## About this task
Transcribe the entire listing exactly.

## Information supplied
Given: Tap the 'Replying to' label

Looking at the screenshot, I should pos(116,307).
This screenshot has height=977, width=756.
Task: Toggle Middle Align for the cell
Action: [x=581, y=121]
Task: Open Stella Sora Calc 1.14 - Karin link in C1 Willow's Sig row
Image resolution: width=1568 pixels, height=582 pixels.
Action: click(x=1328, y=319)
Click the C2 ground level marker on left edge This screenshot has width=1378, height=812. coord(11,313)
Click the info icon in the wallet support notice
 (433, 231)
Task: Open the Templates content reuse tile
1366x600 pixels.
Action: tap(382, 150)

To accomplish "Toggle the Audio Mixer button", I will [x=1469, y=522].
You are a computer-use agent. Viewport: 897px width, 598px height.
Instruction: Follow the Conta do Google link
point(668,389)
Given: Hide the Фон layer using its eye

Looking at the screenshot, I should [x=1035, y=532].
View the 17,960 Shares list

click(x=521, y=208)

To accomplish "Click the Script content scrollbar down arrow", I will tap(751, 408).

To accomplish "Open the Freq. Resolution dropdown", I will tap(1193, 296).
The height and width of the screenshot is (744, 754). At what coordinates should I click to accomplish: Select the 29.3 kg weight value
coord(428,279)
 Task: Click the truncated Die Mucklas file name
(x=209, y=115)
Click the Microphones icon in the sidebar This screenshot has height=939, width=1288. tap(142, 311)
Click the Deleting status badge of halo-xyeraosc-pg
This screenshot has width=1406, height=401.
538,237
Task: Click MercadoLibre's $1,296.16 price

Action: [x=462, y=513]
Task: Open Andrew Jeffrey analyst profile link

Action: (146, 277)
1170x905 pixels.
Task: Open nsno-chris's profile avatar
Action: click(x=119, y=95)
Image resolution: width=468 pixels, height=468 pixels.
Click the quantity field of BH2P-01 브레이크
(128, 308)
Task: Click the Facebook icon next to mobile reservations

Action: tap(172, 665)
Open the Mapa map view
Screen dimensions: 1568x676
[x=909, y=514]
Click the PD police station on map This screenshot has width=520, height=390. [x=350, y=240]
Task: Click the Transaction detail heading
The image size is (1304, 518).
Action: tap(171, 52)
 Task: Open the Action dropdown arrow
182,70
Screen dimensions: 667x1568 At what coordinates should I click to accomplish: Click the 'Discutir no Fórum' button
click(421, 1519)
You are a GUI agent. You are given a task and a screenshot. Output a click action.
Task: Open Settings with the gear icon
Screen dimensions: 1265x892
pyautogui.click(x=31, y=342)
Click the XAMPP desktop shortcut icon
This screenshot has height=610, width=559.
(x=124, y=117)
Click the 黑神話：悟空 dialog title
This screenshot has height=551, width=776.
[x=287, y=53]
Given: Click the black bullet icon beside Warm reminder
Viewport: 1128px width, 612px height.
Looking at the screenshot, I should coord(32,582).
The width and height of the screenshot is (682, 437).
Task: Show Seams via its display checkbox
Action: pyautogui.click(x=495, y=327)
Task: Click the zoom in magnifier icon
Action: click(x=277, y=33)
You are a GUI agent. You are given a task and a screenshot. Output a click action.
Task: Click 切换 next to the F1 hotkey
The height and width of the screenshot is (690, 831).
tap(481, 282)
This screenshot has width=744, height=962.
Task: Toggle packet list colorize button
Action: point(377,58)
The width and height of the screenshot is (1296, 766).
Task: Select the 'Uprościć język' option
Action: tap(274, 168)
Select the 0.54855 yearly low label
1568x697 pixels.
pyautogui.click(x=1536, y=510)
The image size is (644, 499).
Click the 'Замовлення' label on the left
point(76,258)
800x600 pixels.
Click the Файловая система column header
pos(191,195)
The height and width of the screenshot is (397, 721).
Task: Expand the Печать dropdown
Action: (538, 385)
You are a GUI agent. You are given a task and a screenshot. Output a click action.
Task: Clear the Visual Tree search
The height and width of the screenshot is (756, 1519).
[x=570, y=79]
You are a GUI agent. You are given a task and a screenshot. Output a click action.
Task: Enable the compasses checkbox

## Reply
Given: Tap the 'Replying to' label

Looking at the screenshot, I should pos(116,307).
This screenshot has height=977, width=756.
Task: Toggle Middle Align for the cell
Action: [x=581, y=121]
Task: Open Stella Sora Calc 1.14 - Karin link in C1 Willow's Sig row
Image resolution: width=1568 pixels, height=582 pixels.
Action: click(x=1328, y=319)
Click the C2 ground level marker on left edge This screenshot has width=1378, height=812. coord(11,313)
Click the info icon in the wallet support notice
 (433, 231)
Task: Open the Templates content reuse tile
1366x600 pixels.
Action: tap(382, 150)

To accomplish "Toggle the Audio Mixer button", I will [x=1469, y=522].
You are a computer-use agent. Viewport: 897px width, 598px height.
Instruction: Follow the Conta do Google link
point(668,389)
Given: Hide the Фон layer using its eye

Looking at the screenshot, I should [x=1035, y=532].
View the 17,960 Shares list

click(x=521, y=208)

To accomplish "Click the Script content scrollbar down arrow", I will tap(751, 408).

To accomplish "Open the Freq. Resolution dropdown", I will tap(1193, 296).
The height and width of the screenshot is (744, 754). At what coordinates should I click to accomplish: Select the 29.3 kg weight value
coord(428,279)
 Task: Click the truncated Die Mucklas file name
(x=209, y=115)
Click the Microphones icon in the sidebar This screenshot has height=939, width=1288. tap(142, 311)
Click the Deleting status badge of halo-xyeraosc-pg
This screenshot has width=1406, height=401.
538,237
Task: Click MercadoLibre's $1,296.16 price

Action: [x=462, y=513]
Task: Open Andrew Jeffrey analyst profile link

Action: (146, 277)
1170x905 pixels.
Task: Open nsno-chris's profile avatar
Action: click(x=119, y=95)
Image resolution: width=468 pixels, height=468 pixels.
Click the quantity field of BH2P-01 브레이크
(128, 308)
Task: Click the Facebook icon next to mobile reservations

Action: tap(172, 665)
Open the Mapa map view
Screen dimensions: 1568x676
[x=909, y=514]
Click the PD police station on map This screenshot has width=520, height=390. [x=350, y=240]
Task: Click the Transaction detail heading
The image size is (1304, 518).
Action: tap(171, 52)
 Task: Open the Action dropdown arrow
182,70
Screen dimensions: 667x1568 At what coordinates should I click to accomplish: Click the 'Discutir no Fórum' button
click(421, 1519)
You are a GUI agent. You are given a task and a screenshot. Output a click action.
Task: Open Settings with the gear icon
Screen dimensions: 1265x892
pyautogui.click(x=31, y=342)
Click the XAMPP desktop shortcut icon
This screenshot has height=610, width=559.
(x=124, y=117)
Click the 黑神話：悟空 dialog title
This screenshot has height=551, width=776.
[x=287, y=53]
Given: Click the black bullet icon beside Warm reminder
Viewport: 1128px width, 612px height.
Looking at the screenshot, I should coord(32,582).
The width and height of the screenshot is (682, 437).
Task: Show Seams via its display checkbox
Action: pyautogui.click(x=495, y=327)
Task: Click the zoom in magnifier icon
Action: click(x=277, y=33)
You are a GUI agent. You are given a task and a screenshot. Output a click action.
Task: Click 切换 next to the F1 hotkey
The height and width of the screenshot is (690, 831).
tap(481, 282)
This screenshot has width=744, height=962.
Task: Toggle packet list colorize button
Action: point(377,58)
The width and height of the screenshot is (1296, 766).
Task: Select the 'Uprościć język' option
Action: tap(274, 168)
Select the 0.54855 yearly low label
1568x697 pixels.
pyautogui.click(x=1536, y=510)
The image size is (644, 499).
Click the 'Замовлення' label on the left
point(76,258)
800x600 pixels.
Click the Файловая система column header
pos(191,195)
The height and width of the screenshot is (397, 721).
Task: Expand the Печать dropdown
Action: (538, 385)
You are a GUI agent. You are given a task and a screenshot. Output a click action.
Task: Clear the Visual Tree search
The height and width of the screenshot is (756, 1519).
[x=570, y=79]
You are a GUI agent. You are given a task and a screenshot. Output a click action.
Task: Enable the compasses checkbox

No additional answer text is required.